Activity A:
Decide whether each statement below agrees with the essay on running out of matches. Answer yes or no for each, and quote the words from the essay that settle it.
(i) The household owns a single disposable butane lighter.
(ii) The writer last used a combustion mower in college.
(iii) Businesses still commonly hand out matchbooks.
Activity B:
Answer these questions using the essay on running out of matches.
(i) What is the household's long lighter meant for?
(ii) Which kinds of mowers has the writer relied on since high school?
(iii) What does the household want to light when the mood strikes?
Activity C: Write the next part of the essay on running out of matches, continuing after its final sentence.

Document passage:
■ ■ ■
Copyright 2007 Ben S. Pollock

Got a crazy idea the other day: I need matches. The Shady Hill manse is running out, and we had few to begin with. We’re not ones to collect matchbooks at restaurants and bars with regularity so, now that essentially no business hands them out, we don’t have the means to light incense or candles when we’re so moved.

Like any household we have one disposable butane lighter, the long kind for lighting the fireplace, but it lacks the romance of striking a match. It seems wasteful, though it probably only has a thimble of petroleum distillate, because you waste some in maneuvering the child-safety latch. It’s not a protection against terrorist arson, as you don’t need an ID for lighters, sacks of fertilizer or even a gallon of gasoline for your mower or improvised explosive device. (My last combustion mower — back in high school — might as well have been an IED-in-training; I’ve since relied on push-reel or electric mowers for the two small yards I’ve owned.)
■ ■ ■
Supplied records:
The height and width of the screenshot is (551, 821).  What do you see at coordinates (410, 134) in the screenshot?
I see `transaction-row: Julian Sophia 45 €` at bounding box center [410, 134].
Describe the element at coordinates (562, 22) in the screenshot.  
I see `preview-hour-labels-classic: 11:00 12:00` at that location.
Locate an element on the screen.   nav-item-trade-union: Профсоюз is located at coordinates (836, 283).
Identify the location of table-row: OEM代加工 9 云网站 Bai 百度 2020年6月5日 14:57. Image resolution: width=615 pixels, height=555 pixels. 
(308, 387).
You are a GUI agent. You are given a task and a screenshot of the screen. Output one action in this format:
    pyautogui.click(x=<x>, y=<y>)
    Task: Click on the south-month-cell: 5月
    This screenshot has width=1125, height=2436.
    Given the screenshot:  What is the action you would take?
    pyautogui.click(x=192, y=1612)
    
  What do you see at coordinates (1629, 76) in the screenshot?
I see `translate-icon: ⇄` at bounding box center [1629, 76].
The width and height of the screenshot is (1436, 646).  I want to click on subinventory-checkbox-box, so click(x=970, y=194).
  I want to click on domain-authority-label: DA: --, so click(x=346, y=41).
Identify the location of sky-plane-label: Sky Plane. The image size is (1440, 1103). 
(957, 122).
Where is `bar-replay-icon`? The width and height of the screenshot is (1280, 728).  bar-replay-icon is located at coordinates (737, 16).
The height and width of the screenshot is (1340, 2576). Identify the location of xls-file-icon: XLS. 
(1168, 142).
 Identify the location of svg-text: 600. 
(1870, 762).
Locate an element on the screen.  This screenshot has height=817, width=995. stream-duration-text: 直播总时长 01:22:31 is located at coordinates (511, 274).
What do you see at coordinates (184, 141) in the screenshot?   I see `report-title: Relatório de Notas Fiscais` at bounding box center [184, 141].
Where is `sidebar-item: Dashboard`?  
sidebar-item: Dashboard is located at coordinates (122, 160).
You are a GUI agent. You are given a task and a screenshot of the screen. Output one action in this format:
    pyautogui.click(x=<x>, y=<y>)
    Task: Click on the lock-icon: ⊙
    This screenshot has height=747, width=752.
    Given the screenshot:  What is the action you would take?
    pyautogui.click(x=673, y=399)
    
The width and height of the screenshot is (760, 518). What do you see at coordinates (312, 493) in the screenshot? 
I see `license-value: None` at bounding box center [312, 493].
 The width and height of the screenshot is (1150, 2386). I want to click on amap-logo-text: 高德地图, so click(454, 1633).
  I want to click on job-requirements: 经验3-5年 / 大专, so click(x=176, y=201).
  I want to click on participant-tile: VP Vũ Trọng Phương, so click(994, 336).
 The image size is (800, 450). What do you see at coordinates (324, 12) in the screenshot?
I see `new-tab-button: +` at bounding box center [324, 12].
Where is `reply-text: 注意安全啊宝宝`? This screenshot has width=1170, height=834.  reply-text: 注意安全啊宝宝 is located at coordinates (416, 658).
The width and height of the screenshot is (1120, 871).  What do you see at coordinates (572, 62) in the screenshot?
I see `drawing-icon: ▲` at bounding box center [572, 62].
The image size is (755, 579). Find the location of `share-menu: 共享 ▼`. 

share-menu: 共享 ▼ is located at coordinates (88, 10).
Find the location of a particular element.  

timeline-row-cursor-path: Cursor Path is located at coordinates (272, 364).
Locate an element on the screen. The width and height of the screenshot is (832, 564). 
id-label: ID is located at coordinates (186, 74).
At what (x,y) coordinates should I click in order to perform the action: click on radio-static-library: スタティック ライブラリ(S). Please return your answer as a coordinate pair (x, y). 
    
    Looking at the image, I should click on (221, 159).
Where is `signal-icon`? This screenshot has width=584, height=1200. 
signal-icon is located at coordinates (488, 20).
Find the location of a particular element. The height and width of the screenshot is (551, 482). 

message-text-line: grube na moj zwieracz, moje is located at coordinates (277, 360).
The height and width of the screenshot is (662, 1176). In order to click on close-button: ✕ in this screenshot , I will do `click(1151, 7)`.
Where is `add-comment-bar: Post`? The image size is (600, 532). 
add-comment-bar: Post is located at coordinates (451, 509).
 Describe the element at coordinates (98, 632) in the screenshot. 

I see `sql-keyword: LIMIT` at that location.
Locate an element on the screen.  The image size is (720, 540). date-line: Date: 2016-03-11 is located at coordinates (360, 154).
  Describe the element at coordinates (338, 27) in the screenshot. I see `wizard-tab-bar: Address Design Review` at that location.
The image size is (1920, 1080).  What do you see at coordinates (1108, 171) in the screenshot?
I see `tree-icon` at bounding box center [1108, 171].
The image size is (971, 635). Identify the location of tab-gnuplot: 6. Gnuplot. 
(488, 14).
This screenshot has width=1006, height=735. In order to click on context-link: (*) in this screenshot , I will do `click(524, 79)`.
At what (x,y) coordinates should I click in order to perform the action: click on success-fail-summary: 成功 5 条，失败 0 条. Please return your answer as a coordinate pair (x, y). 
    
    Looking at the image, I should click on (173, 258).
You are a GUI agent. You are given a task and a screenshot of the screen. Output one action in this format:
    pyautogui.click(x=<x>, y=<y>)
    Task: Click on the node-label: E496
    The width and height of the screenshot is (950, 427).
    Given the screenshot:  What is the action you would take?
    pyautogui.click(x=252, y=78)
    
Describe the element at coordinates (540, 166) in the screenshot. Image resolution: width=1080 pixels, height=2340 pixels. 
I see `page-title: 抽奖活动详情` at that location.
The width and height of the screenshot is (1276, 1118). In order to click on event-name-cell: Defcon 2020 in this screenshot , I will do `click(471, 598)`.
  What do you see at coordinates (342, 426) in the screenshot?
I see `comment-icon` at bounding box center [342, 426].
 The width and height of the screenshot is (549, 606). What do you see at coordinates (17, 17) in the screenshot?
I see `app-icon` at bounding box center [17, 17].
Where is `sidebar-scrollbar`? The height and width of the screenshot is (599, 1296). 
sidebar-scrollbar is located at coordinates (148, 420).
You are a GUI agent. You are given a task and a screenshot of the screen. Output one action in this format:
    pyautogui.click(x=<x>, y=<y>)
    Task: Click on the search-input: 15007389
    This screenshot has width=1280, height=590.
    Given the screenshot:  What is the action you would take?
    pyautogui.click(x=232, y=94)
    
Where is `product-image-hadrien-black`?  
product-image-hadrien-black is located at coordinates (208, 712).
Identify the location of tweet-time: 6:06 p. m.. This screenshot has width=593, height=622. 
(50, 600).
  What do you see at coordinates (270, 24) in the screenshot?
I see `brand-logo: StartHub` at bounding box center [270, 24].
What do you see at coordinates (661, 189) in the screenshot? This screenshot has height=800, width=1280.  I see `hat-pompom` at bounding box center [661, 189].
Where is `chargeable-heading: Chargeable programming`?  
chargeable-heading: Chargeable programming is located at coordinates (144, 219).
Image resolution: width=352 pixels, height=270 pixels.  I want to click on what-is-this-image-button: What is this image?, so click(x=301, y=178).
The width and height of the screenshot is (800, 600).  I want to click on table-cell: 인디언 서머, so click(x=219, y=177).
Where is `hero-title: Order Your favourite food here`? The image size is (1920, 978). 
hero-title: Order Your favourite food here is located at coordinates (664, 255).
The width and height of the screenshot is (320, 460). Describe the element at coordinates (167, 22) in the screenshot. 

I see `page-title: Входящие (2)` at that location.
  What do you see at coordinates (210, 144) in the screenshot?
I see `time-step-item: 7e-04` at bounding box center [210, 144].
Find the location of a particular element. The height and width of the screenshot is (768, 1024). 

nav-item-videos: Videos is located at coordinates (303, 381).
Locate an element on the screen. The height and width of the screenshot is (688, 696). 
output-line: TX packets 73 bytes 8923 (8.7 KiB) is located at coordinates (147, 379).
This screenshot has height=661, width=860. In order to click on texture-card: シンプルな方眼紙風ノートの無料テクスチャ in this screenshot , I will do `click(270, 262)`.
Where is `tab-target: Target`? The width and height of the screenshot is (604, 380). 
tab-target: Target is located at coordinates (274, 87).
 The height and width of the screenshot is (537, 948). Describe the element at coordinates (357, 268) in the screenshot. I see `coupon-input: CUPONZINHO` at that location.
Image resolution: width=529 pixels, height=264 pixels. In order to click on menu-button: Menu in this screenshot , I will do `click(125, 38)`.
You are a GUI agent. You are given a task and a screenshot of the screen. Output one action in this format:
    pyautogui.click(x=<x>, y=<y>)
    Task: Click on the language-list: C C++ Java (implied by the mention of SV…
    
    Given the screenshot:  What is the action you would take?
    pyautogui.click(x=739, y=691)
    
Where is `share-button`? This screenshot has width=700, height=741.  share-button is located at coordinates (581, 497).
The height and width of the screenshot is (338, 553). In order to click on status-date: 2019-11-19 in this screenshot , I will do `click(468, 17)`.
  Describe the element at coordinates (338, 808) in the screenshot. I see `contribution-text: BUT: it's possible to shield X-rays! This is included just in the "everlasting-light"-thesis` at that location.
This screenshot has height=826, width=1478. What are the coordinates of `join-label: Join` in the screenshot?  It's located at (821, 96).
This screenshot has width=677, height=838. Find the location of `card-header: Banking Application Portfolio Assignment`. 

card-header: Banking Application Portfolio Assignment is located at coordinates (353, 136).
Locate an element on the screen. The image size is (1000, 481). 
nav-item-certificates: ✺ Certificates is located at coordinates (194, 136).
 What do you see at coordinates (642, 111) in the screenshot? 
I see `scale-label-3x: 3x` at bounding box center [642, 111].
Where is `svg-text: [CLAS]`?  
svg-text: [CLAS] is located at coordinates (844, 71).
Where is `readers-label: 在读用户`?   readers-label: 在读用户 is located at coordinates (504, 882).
■ ■ ■
Response A:
(i) Yes: "we have one disposable butane lighter"
(ii) No: "My last combustion mower — back in high school"
(iii) No: "now that essentially no business hands them out"

Response B:
(i) Lighting the fireplace.
(ii) Push-reel or electric mowers.
(iii) Incense or candles.

Response C:
In rummaging through desk and kitchen drawers for matchbooks I found a box of wooden safety matches from the Tinderbox chain of tobacco stores. It’s been ages since they rented a spot in nearly every mall. Since I quit smoking a pipe 21 years ago — well, that little box must be a good deal older than that because I tried to avoid the Tinderbox. I preferred hand-blended tobacco (ahh, Taylor’s Pipe Shop in Fort Smith) and never liked the quality of Tinderbox leaf.

Those twigs didn’t light. Maybe phosphorus or sulfur has an expiration date. Stubbornly, I since have lit them with the fireplace lighter. Not the same.

If I didn’t want to buy merely a Bic or its equivalent nor, for a stick of incense, find a smelly Zippo somewhere, I needed matches. Specifically, strike-anywhere wood matches for the sake of memory. (Zippos use lingering lighter fluid not butane, fine for cigarettes but only in a pinch on a pipe.)

When I smoked a pipe in college and for a few years after, I kept a dozen such sticks in the silver match case of my father’s father. It had a ridge on the bottom, for the strike-anywhere kitchen match, and was inscribed, “You shall find your match in me.” Really.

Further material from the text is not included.